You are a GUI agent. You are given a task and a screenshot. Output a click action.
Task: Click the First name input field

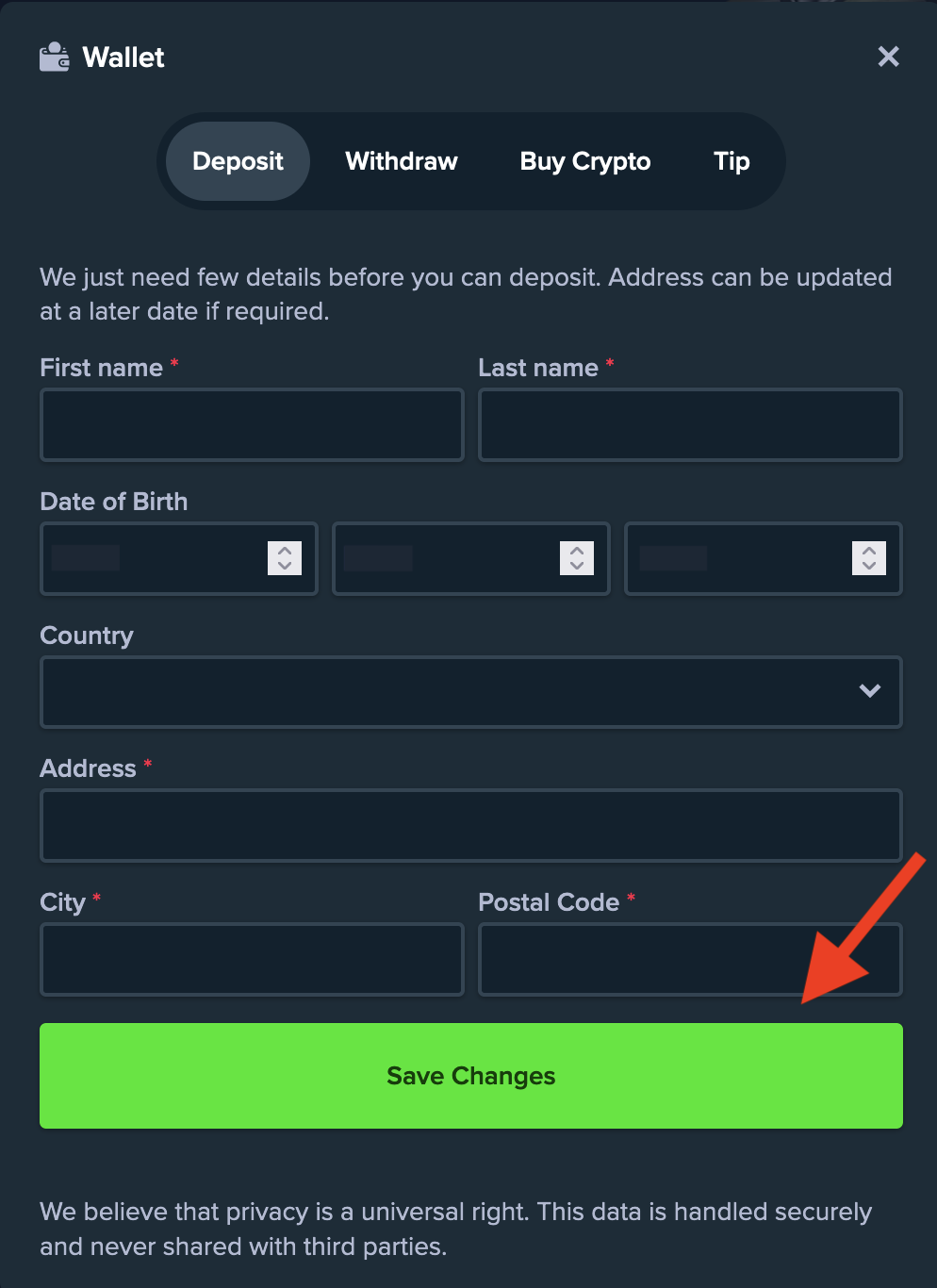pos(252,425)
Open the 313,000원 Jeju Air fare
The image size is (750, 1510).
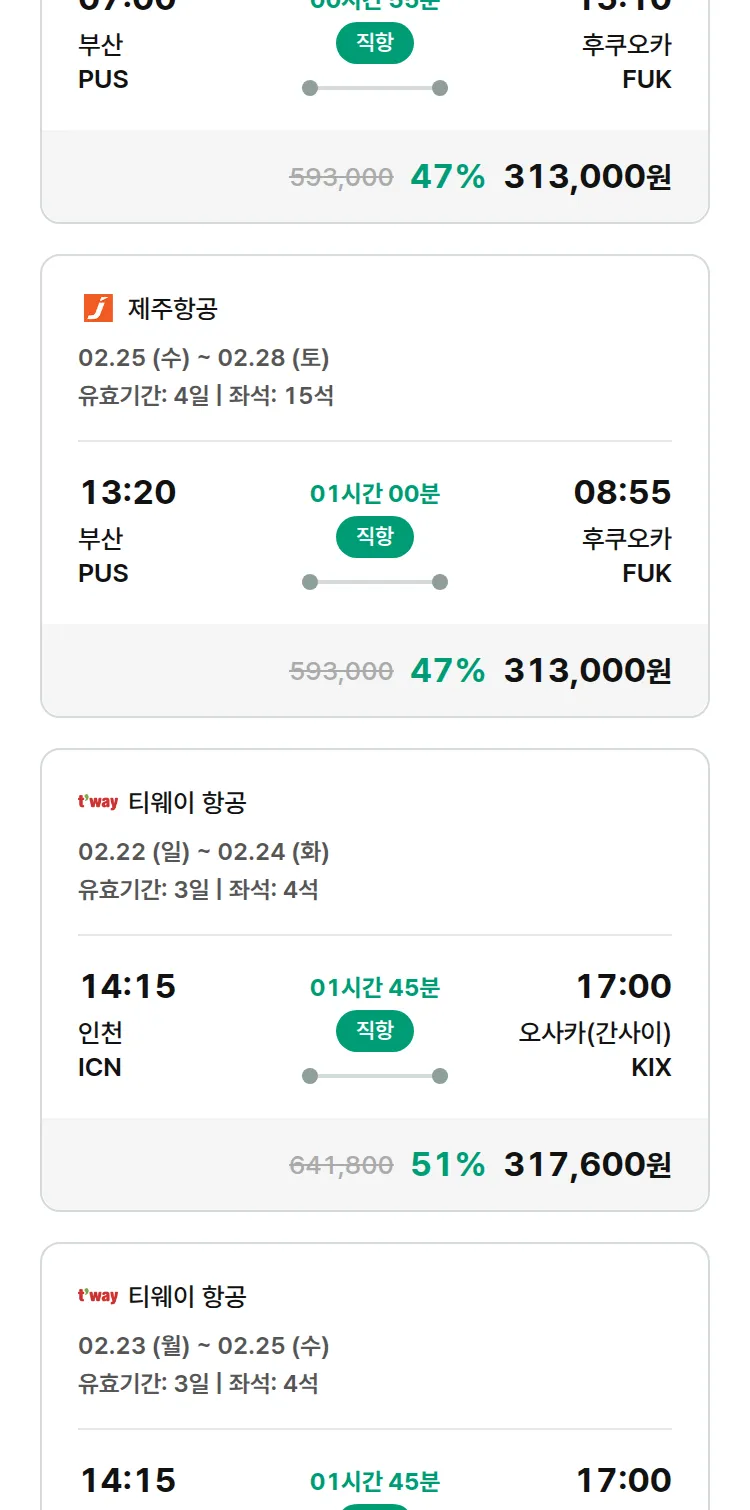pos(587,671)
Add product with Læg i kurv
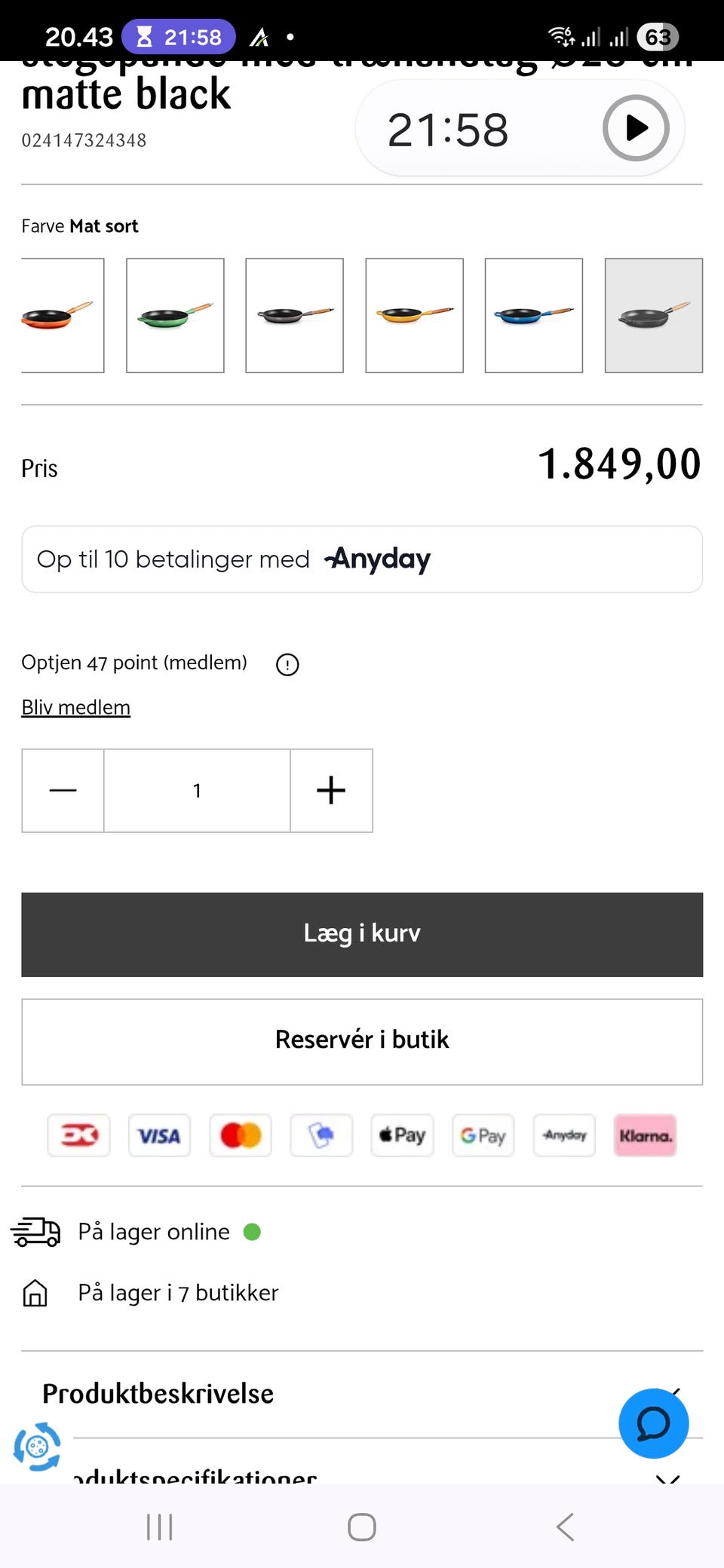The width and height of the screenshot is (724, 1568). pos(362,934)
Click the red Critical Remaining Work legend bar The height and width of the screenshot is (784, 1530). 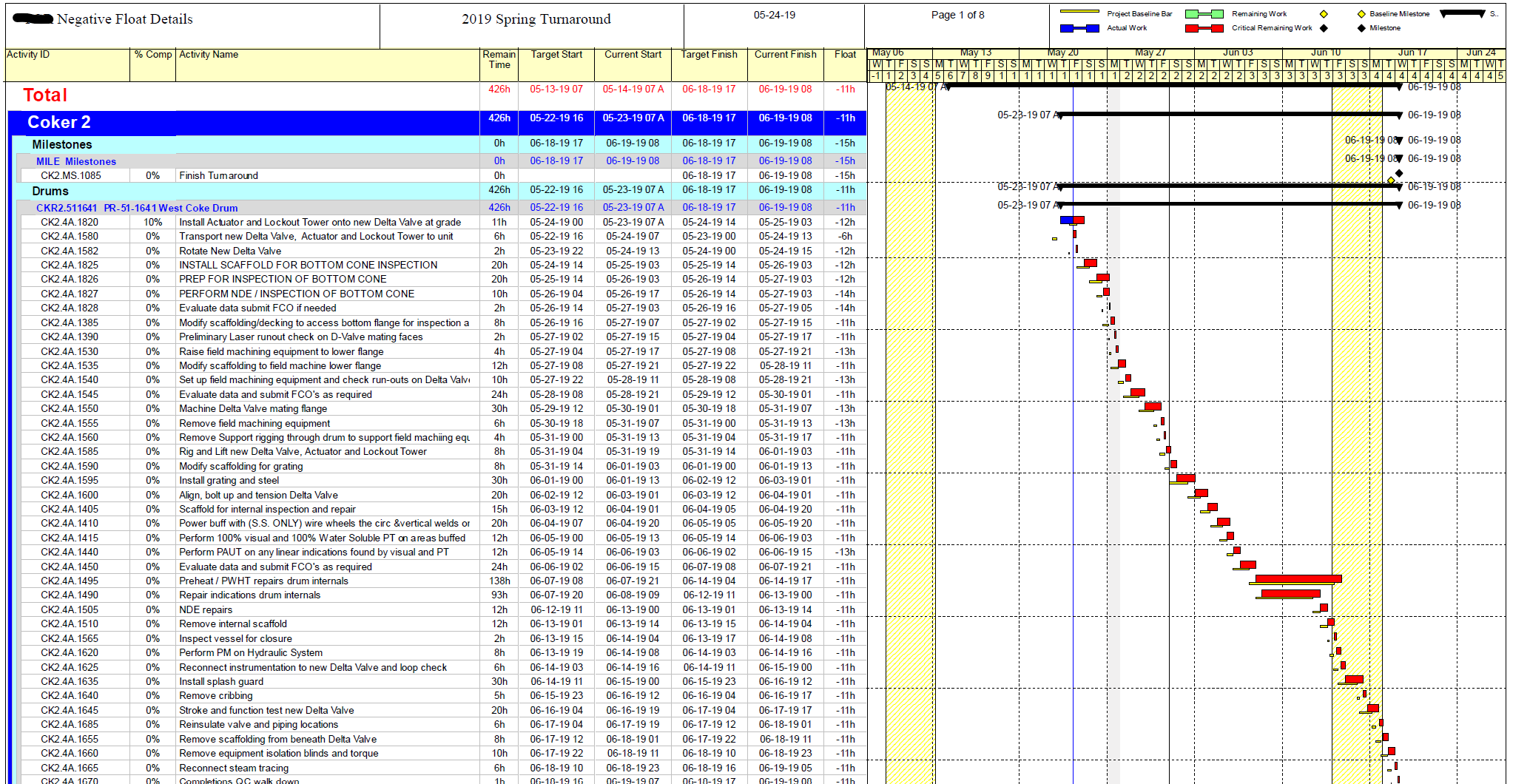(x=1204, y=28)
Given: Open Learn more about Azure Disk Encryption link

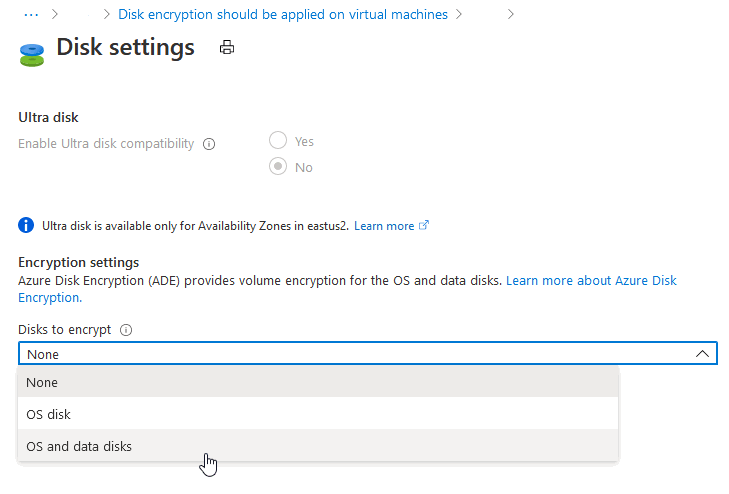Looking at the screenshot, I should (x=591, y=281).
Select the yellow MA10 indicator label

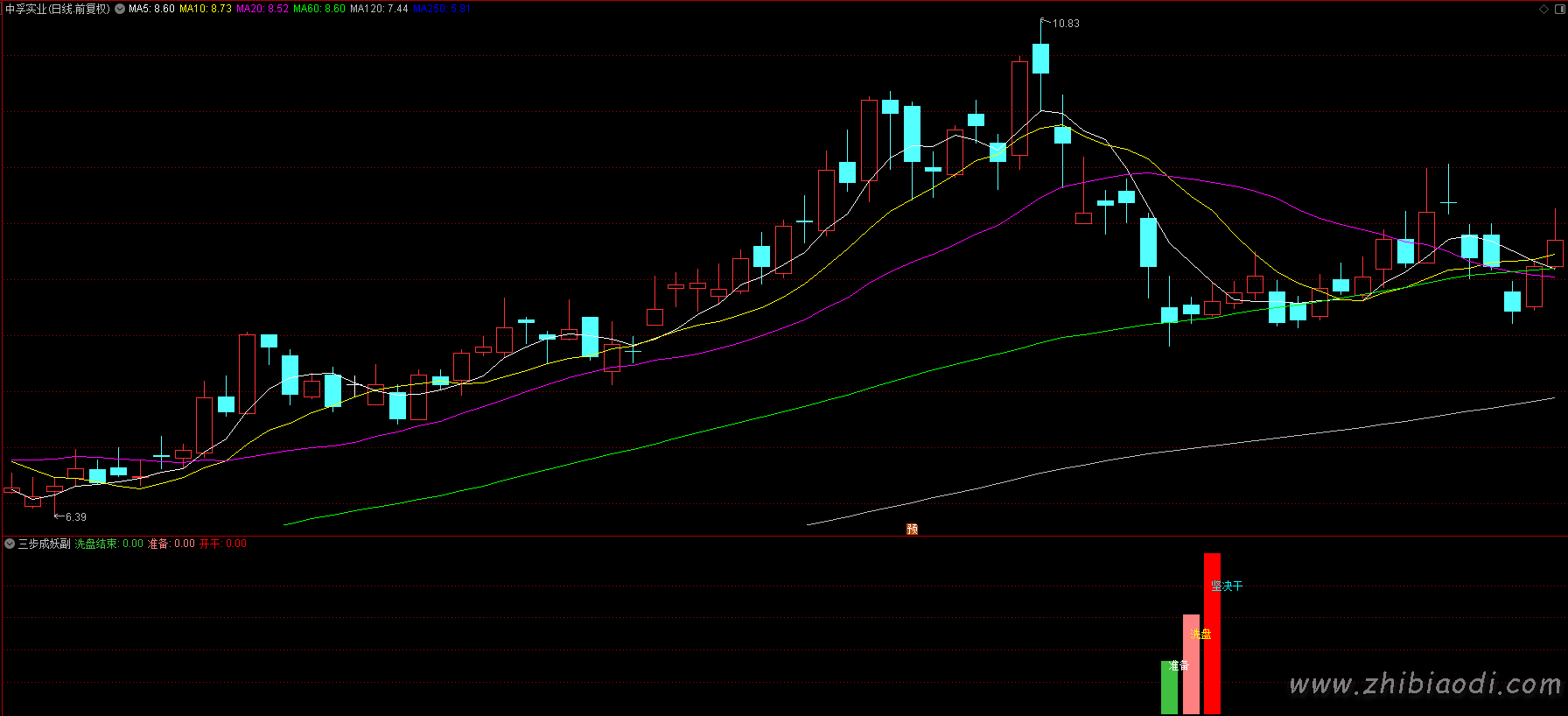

[PROMPT] In the records above, find the line containing "Given: Open Learn" and restate it and every line after it word for word, all pictures excluded.

[EXERCISE ANSWER]
Given: Open Learn more about Azure Disk Encryption link

Looking at the screenshot, I should (x=591, y=281).
Select the yellow MA10 indicator label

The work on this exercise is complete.